A leur sortie du bagne, ils forment une nouvelle caste, mais se détestent entre eux, et se placent bizarrement aux côtés des colons à qui on a attribué des terres sans demander aux autochtones leur avis sur toutes ces questions. Les différents groupes cohabitent mais ne s'entendent pas ce qui crée des tensions constantes, tensions qui expliquent la situation d'aujourd'hui.
L'autrice nous surprend par une analyse très fine de ses personnages, une manière particulière de nous faire immédiatement entrer dans une ambiance, où même le plus petit des objets, a quelque chose à nous raconter. Elle dresse un tableau sans concession mais non dénué d'humour, de la situation en Nouvelle-Calédonie qui éclaire intelligemment la situation actuelle.
Certains seront peut-être gênés qu'au cœur du roman l'autrice nous parle de sa propre démarche d'écriture, moi pas, j'ai aimé ces mises au point qui ne nous empêchent en rien de reprendre le fil de l'histoire de Tass.

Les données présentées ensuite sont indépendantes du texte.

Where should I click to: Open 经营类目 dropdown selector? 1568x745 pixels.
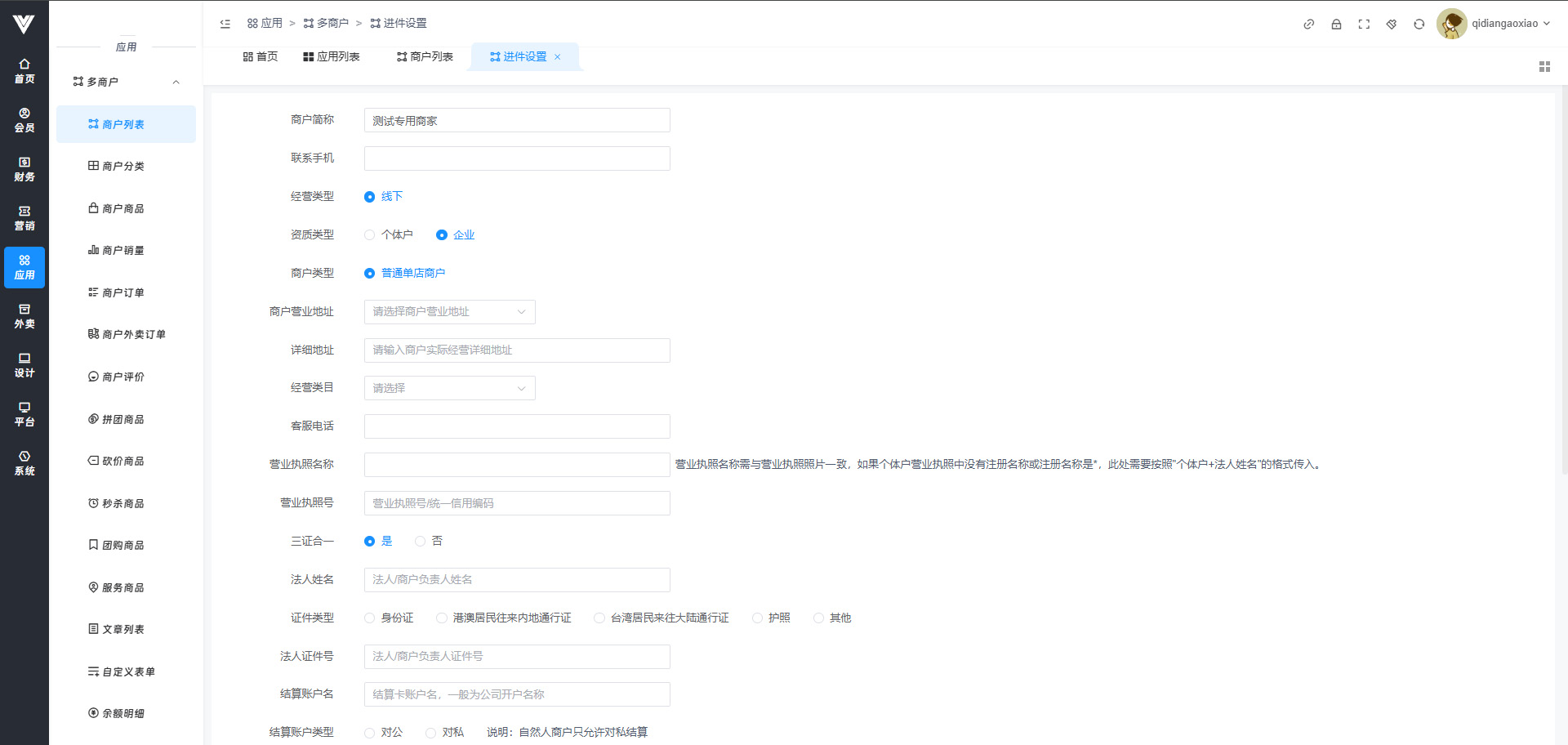(x=449, y=388)
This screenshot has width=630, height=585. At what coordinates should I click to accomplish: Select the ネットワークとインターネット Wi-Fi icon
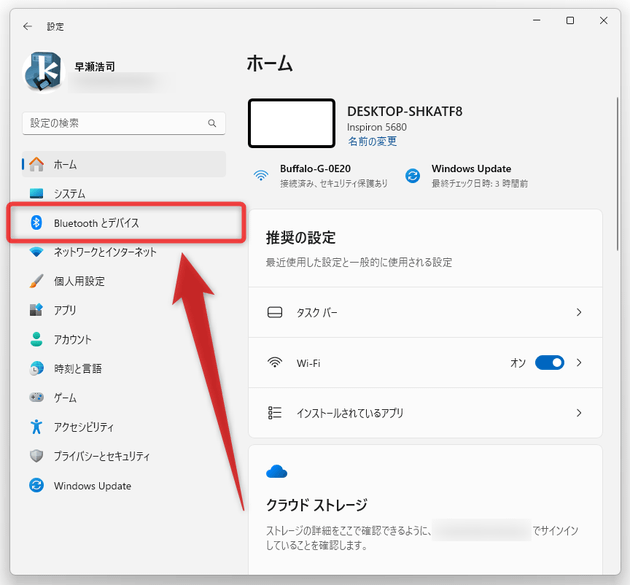click(37, 252)
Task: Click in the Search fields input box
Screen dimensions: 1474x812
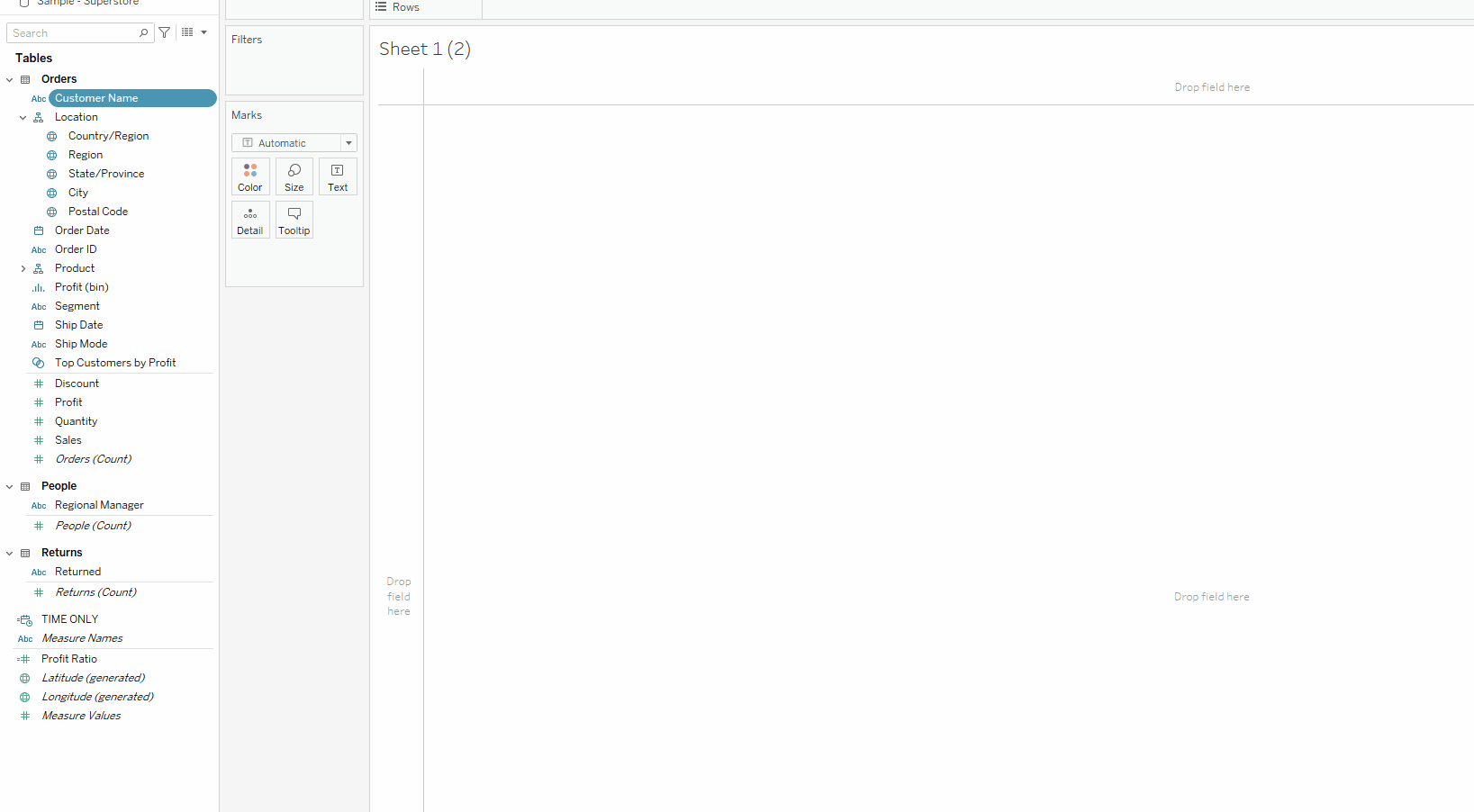Action: [x=72, y=33]
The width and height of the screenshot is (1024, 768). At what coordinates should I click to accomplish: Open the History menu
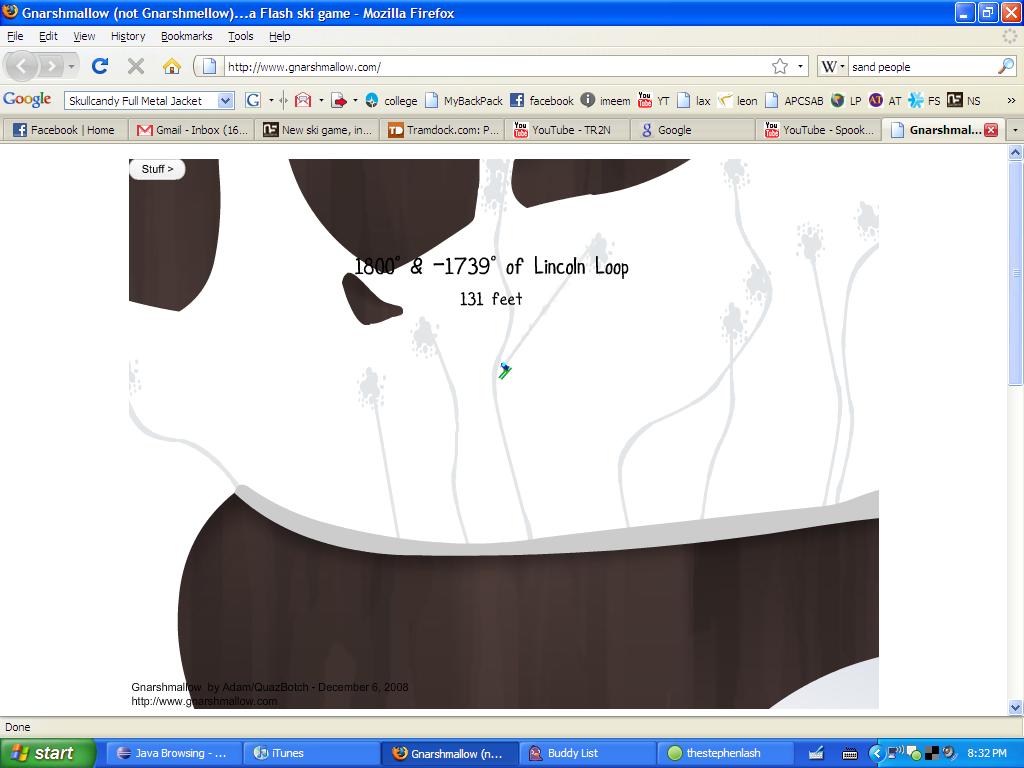127,36
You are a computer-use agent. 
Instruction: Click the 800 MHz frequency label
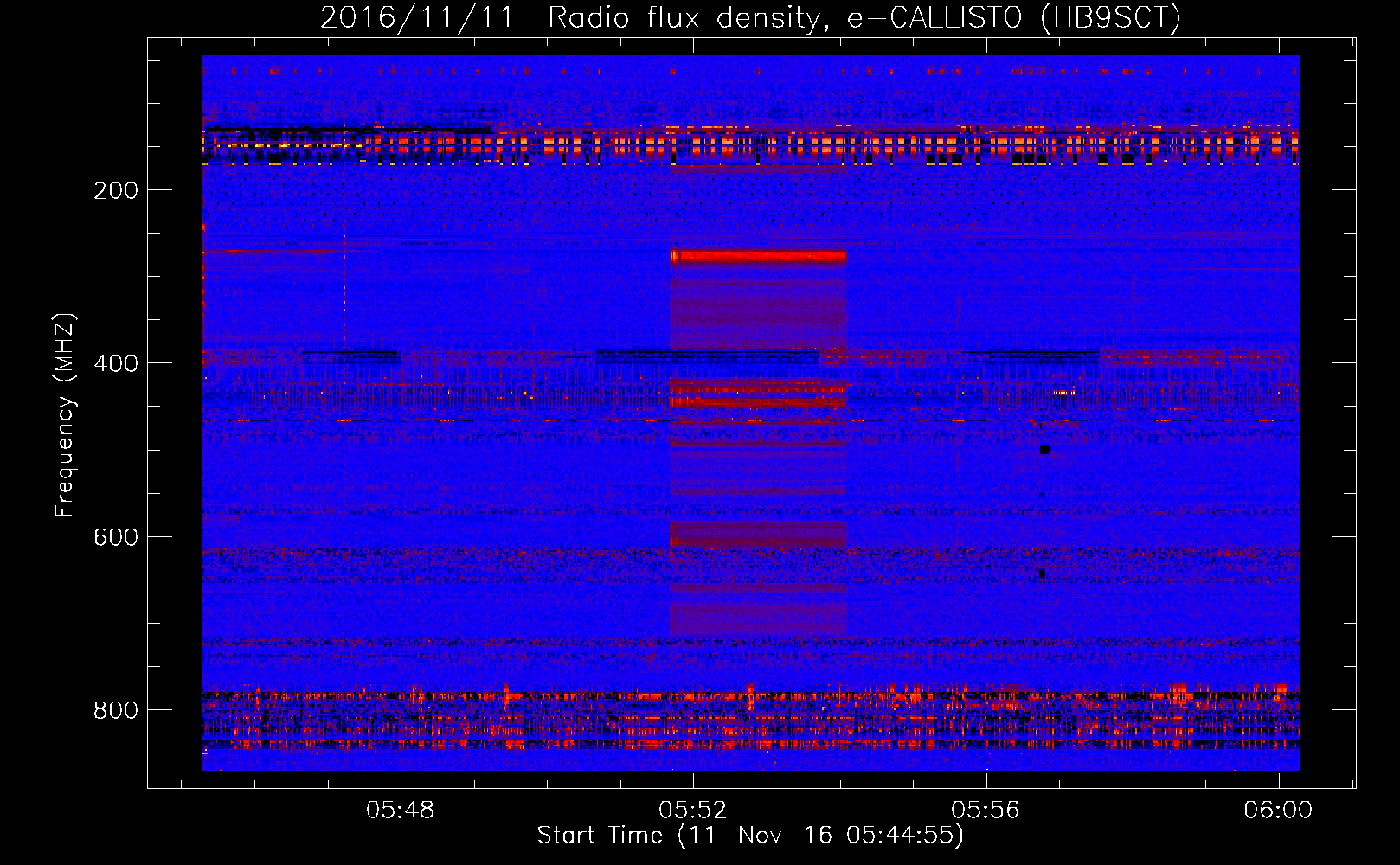(x=116, y=710)
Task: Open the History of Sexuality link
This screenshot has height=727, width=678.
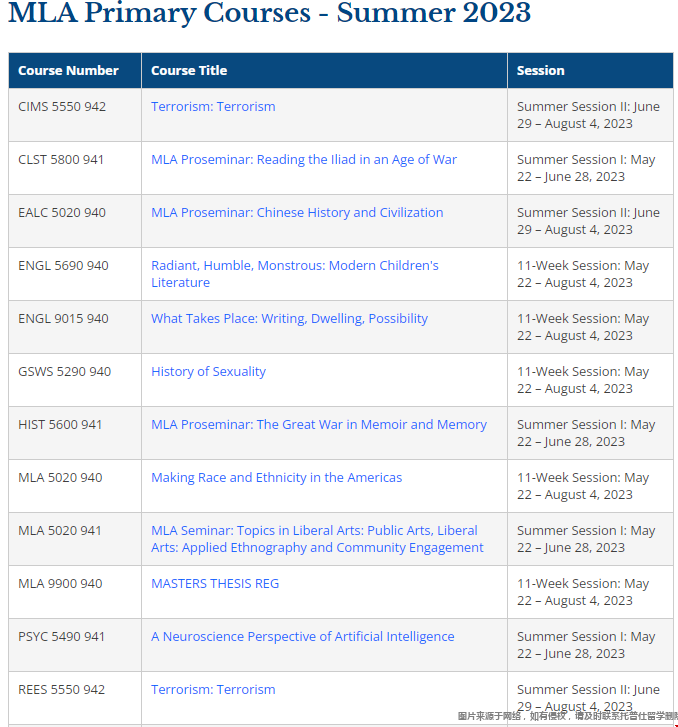Action: point(208,372)
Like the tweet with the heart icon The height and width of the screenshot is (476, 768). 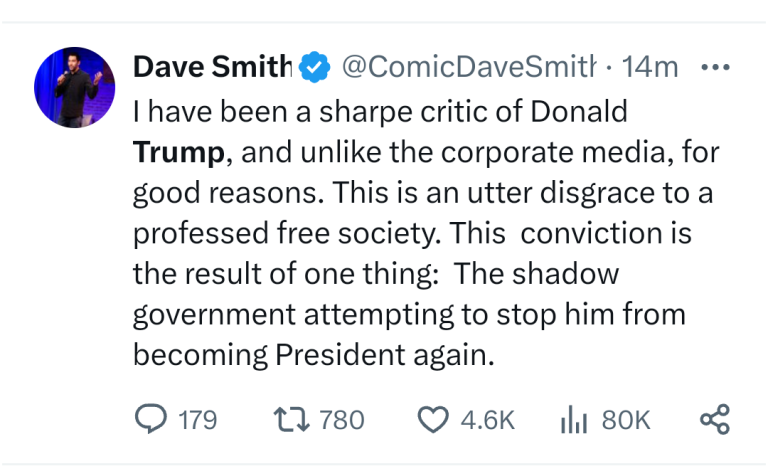[x=433, y=419]
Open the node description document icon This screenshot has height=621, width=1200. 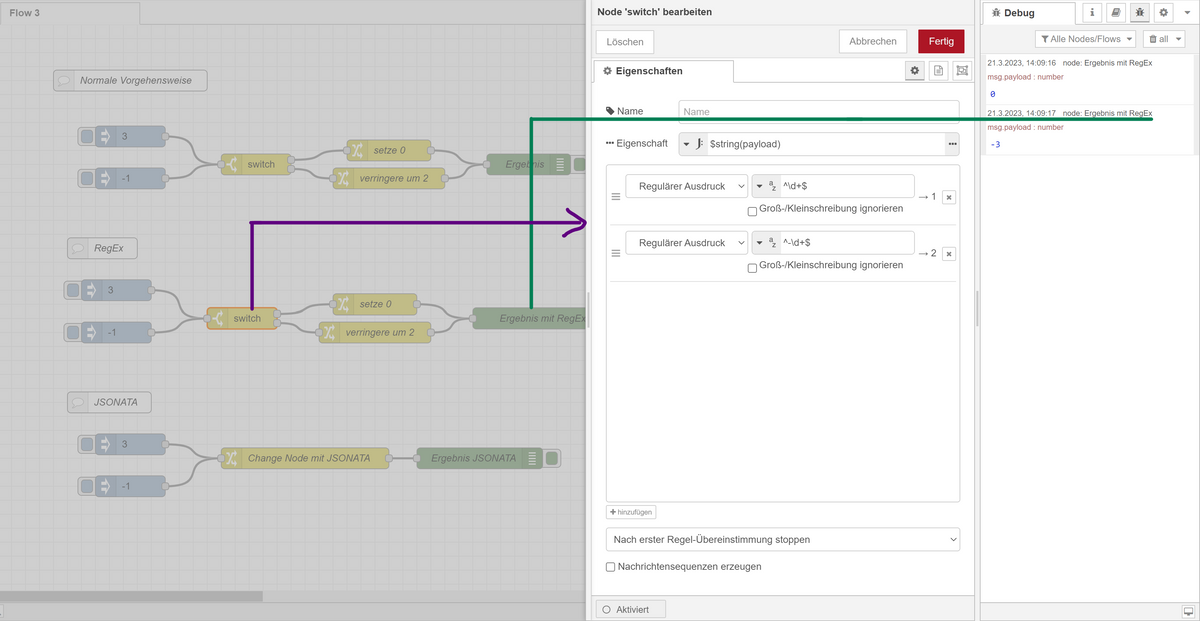click(x=938, y=71)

D'autres l'ont été par le dernier chapitre, plutôt mystique mais il nous fait entrer dans les croyances des kanaks d'une manière détournée et très poétique.
D'autres enfin critiquent son analyse de la situation actuelle de l'île...
Pour moi c'est avant tout un roman qui sonne juste et qui nous présente des personnages authentiques et emplis d'humanité tout en nous racontant les conséquences terribles de la colonisation française sur cette île française du bout du monde.
Les blancs ne nous ont pas pris nos terres parce qu'ils en avaient besoin : ils les ont prises pour en faire un bagne. Ils sont arrivés ici et ils ont dit : c'est un paradis, nous en ferons une colonie pénitentiaire.
Etre kanak, c'est savoir ce qui est juste, ce qu'est l'honneur, et être capable de l'emporter dans un autre endroit, si quelqu'un le menace ou le gâte.